= Superman/Doomsday: Hunter/Prey =

1994 DC Comics comic book miniseries

Superman/Doomsday: Hunter/Prey is a 1994 American comic book series published by DC Comics. The three-issue miniseries follows The Death of Superman.

==Plot==
Superman/Doomsday: Hunter/Prey is a three-issue miniseries which explores the origin of the character Doomsday, and the rematch between him and Superman after their first battle in The Death of Superman. The story includes appearances by Bertron, Waverider, Lois Lane, Cyborg Superman, Darkseid, and the Linear Men. The story arc was written and penciled by Dan Jurgens, inked by Brett Breeding, and colored by Gregory Wright.

==Collected edition==
The three-issue miniseries was collected as Superman/Doomsday: Hunter/Prey (ISBN 1852866640) trade paperback in 1995.

The three-issue miniseries was also collected as Superman/Doomsday: The Collected Edition softcover
(ISBN 978-1401211073), along with collecting DOOMSDAY ANNUAL #1, SUPERMAN: THE DOOMSDAY WARS #1-3, ADVENTURES OF SUPERMAN #594 and SUPERMAN #175 in 2006.

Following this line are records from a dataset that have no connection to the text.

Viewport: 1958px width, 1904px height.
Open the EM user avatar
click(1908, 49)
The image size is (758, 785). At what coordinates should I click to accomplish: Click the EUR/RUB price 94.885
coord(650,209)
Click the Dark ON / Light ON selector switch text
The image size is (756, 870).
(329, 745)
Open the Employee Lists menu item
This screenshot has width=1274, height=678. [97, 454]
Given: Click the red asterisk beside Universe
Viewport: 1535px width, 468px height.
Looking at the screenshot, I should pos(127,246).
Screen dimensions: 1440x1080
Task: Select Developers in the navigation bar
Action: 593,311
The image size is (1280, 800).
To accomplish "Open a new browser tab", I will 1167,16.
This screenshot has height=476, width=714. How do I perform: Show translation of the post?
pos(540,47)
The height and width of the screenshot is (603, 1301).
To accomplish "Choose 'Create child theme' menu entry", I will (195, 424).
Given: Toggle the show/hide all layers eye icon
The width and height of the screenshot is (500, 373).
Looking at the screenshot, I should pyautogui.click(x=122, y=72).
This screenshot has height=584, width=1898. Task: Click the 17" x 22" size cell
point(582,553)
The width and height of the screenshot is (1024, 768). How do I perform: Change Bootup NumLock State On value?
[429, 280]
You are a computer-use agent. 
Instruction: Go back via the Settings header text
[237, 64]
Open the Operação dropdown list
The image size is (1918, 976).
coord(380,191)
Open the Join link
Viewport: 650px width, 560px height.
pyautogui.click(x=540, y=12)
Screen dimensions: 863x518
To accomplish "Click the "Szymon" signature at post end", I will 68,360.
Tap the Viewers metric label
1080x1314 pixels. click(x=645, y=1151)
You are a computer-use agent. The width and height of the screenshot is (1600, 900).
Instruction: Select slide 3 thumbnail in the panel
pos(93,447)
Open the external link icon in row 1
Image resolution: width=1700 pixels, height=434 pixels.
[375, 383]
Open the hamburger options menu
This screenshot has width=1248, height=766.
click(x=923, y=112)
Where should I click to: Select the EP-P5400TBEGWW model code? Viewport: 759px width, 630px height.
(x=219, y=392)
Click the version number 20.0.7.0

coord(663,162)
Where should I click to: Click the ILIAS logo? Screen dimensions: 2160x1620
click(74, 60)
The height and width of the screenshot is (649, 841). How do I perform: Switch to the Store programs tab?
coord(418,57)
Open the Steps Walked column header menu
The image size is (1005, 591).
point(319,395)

The three-issue miniseries was collected again as a softcover titled Superman: Doomsday (ISBN 978-1401266660) in 2016. The edition also collects DOOMSDAY ANNUAL #1 and SUPERMAN: THE DOOMSDAY WARS #1-3 (unlike the 2006 edition, this edition does not include ADVENTURES OF SUPERMAN #594 and SUPERMAN #175 issues)

==Reception==
Steve Faragher reviewed Superman/Doomsday – Hunter/Prey for Arcane magazine, rating it a 4 out of 10 overall. Faragher comments that "writer Jurgens and artist Breeding do their best to inject some angst into the well-chronicled cape-wearer's philosophy, but they're up against a wall of steel and their well-intentioned attempts fail to add anything new to the myth of Superman".